Comment faire un test de fertilité chez l'homme ?

Le test de référence est le spermogramme. Il se réalise en laboratoire de biologie médicale, par recueil du sperme par masturbation en cabine dédiée, après une abstinence de 2 à 7 jours. L'analyse démarre dans l'heure qui suit le recueil.

Où faire un test de fertilité pour homme et quel est son prix ?

Dans un laboratoire de biologie médicale, de préférence orienté vers la biologie de la reproduction. Dans le cadre d'un bilan d'infertilité avec accord préalable de l'Assurance maladie, la prise en charge peut atteindre 100 % du tarif conventionnel.

L'ordonnance est-elle obligatoire pour un spermogramme ?

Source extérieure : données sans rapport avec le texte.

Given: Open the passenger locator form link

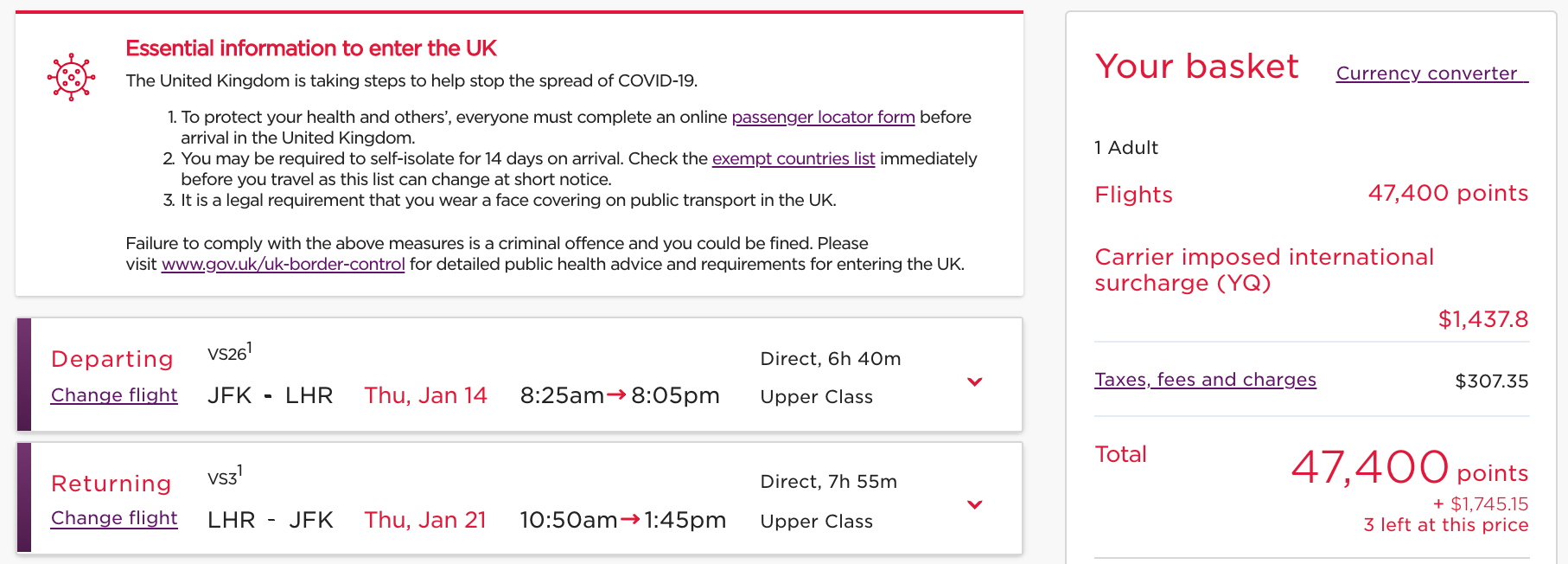Looking at the screenshot, I should (x=822, y=117).
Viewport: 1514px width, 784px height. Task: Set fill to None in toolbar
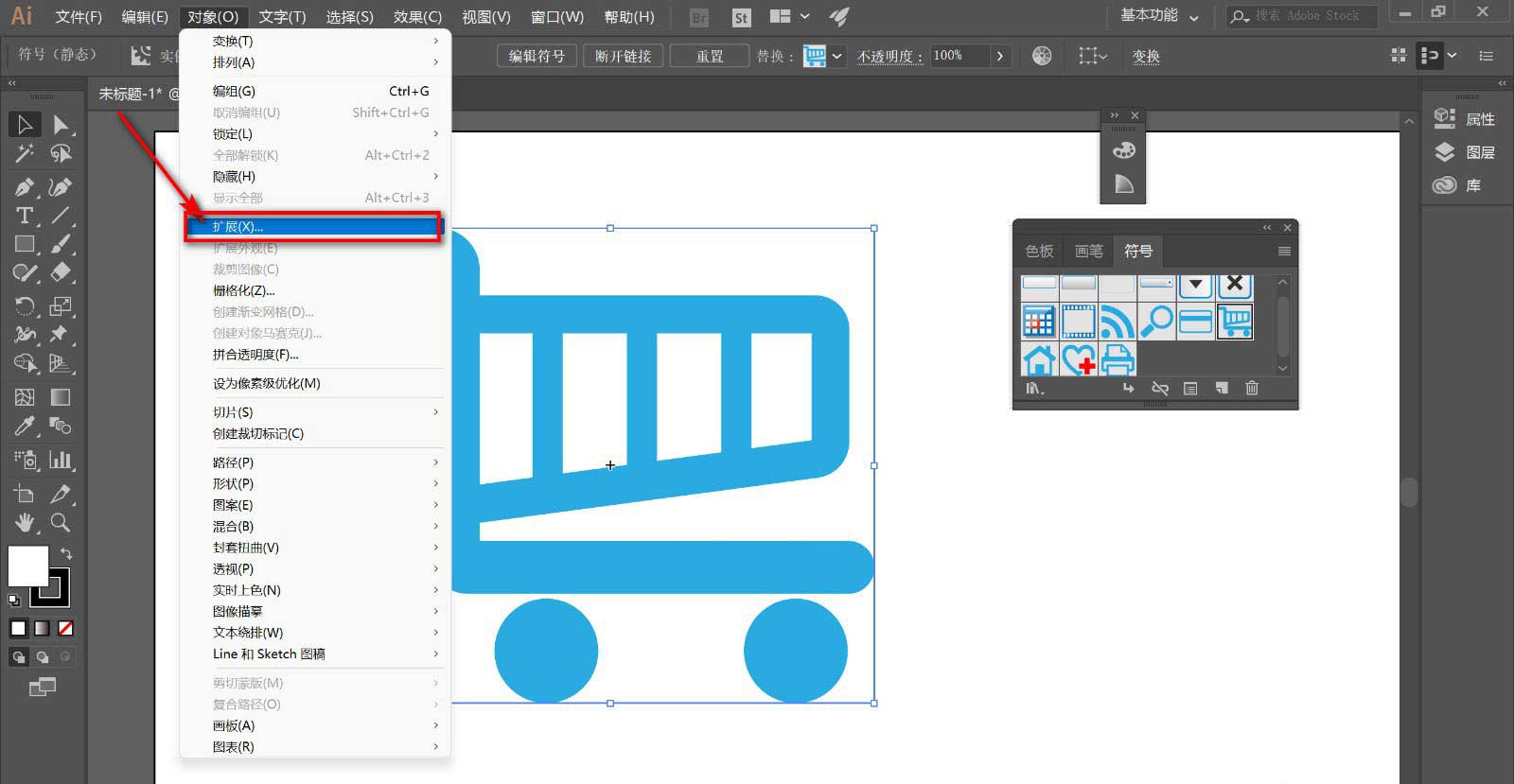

Certains laboratoires acceptent de le réaliser sans, mais aucun remboursement n'est alors possible. Surtout, la prescription par un médecin traitant, un urologue ou un gynécologue permet d'inscrire l'examen dans un parcours de soins et d'en interpréter le résultat correctement.

Quels sont les premiers signes d'infertilité masculine ?

Le plus souvent aucun, et c'est ce qui la rend difficile à anticiper. Quelques signaux doivent malgré tout amener à consulter : une baisse marquée de la libido, des troubles de l'érection ou de l'éjaculation, une douleur, un gonflement ou une masse au niveau des bourses.

Un spermogramme anormal signifie-t-il que je ne pourrai pas avoir d'enfant ?

Non. En général un second spermogramme est demandé environ trois mois plus tard. C'est le délai qui correspond justement au temps d'un cycle complet de production.